Do you have R code (including set.seed(.) if relevant) to show on how to 
generate
the large square matrices you've mentioned in the beginning?  So we get to some
reproducible benchmarks?


Hi Martin,

Here is the program I used. I only generate 2 random numbers and reuse them to 
make the benchmark run faster. Let me know if there is something I can do to 
help--alternate benchmarks, tests, experiments with compilers other than icc.

MKL LAPACK behavior is undefined for NaN's so I left the check in, just made it 
more efficient on a CPU with SIMD. Thanks for looking at this.

set.seed (1)
m <- 3
n <- 3
A <- matrix (runif(2),nrow=m,ncol=n)
B <- matrix (runif(2),nrow=m,ncol=n)
print(typeof(A[1,2]))
print(A[1,2])

# Matrix multiply
system.time (C <- B %*% A)
system.time (C <- B %*% A)
system.time (C <- B %*% A)

-Original Message-
From: Martin Maechler [mailto:maech...@stat.math.ethz.ch]
Sent: Tuesday, January 10, 2017 8:59 AM
To: Cohn, Robert S 
Cc: r-devel@r-project.org
Subject: Re: [Rd] accelerating matrix multiply


Cohn, Robert S 
 on Sat, 7 Jan 2017 16:41:42 + writes:

I am using R to multiply some large (30k x 30k double) matrices on a
64 core machine (xeon phi).  I added some timers to src/main/array.c
to see where the time is going. All of the time is being spent in the
matprod function, most of that time is spent in dgemm. 15 seconds is
in matprod in some code that is checking if there are NaNs.

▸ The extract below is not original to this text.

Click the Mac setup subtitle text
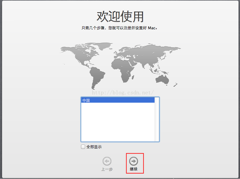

system.time (C <- B %*% A)

nancheck: wall time 15.240282s
dgemm: wall time 43.111064s
  matprod: wall time 58.351572s
 user   system  elapsed
2710.154   20.999   58.398

The NaN checking code is not being vectorized because of the early
exit when NaN is detected:

/* Don't trust the BLAS to handle NA/NaNs correctly: PR#4582
 * The test is only O(n) here.
 */
for (R_xlen_t i = 0; i < NRX*ncx; i++)
if (ISNAN(x[i])) {have_na = TRUE; break;}
if (!have_na)
for (R_xlen_t i = 0; i < NRY*ncy; i++)
if (ISNAN(y[i])) {have_na = TRUE; break;}

I tried deleting the 'break'. By inspecting the asm code, I verified
that the loop was not being vectorized before, but now is vectorized.
Total time goes down:

system.time (C <- B %*% A)
nancheck: wall time  1.898667s
dgemm: wall time 43.913621s
  matprod: wall time 45.812468s
 user   system  elapsed
2727.877   20.723   45.859

The break accelerates the case when there is a NaN, at the expense of
the much more common case when there isn't a NaN. If a NaN is
detected, it doesn't call dgemm and calls its own matrix multiply,
which makes the NaN check time insignificant so I doubt the early exit
provides any benefit.

I was a little surprised that the O(n) NaN check is costly compared to
the O(n**2) dgemm that follows. I think the reason is that nan check
is single thread and not vectorized, and my machine can do 2048
floating point ops/cycle when you consider the cores/dual issue/8 way
SIMD/muladd, and the constant factor will be significant for even
large matrices.

Would you consider deleting the breaks? I can submit a patch if that
will help. Thanks.

Robert

Thank you Robert for bringing the issue up ("again", possibly).
Within R core, some have seen somewhat similar timing on some platforms (gcc) 
.. but much less dramatical differences e.g. on macOS with clang.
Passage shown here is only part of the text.